╭──

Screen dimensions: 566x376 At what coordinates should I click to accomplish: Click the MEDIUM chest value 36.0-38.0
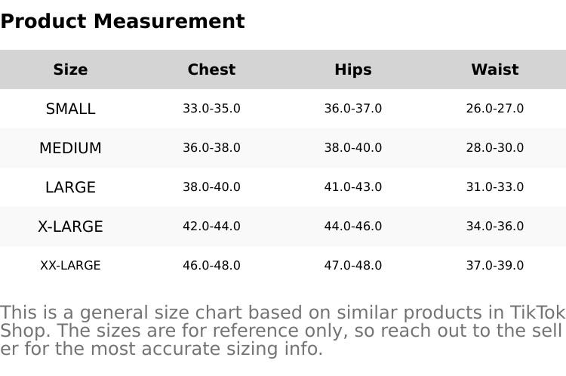pyautogui.click(x=211, y=148)
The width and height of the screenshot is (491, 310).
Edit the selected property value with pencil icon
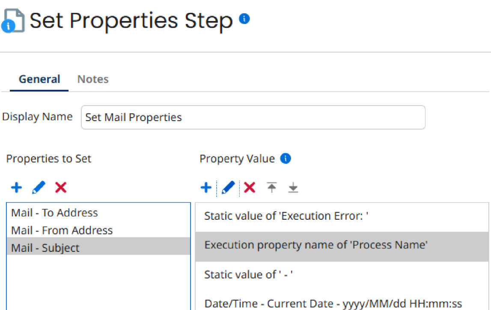click(228, 187)
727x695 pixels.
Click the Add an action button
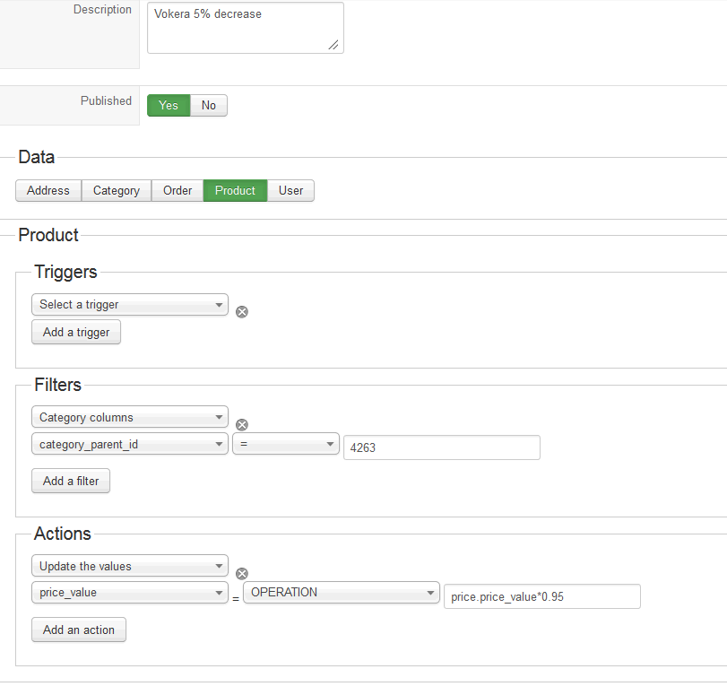coord(79,630)
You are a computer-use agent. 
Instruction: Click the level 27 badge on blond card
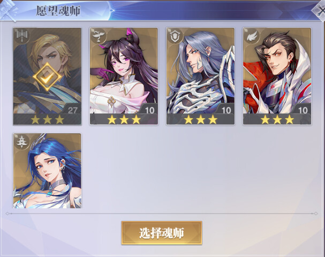[72, 110]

╰──

Gibst du sämtliche Zeilen der obigen Einträge als nummerierte Liste wieder, Leerzeilen ausgelassen und die Bilder nicht in die Antwort übernommen?

1. Screen dimensions: 566x376 At what coordinates should I click to accomplish: Click the MEDIUM chest value 36.0-38.0
2. pyautogui.click(x=211, y=148)
3. The width and height of the screenshot is (491, 310).
4. Edit the selected property value with pencil icon
5. click(228, 187)
6. 727x695 pixels.
7. Click the Add an action button
8. coord(79,630)
9. You are a computer-use agent. 
10. Instruction: Click the level 27 badge on blond card
11. [72, 110]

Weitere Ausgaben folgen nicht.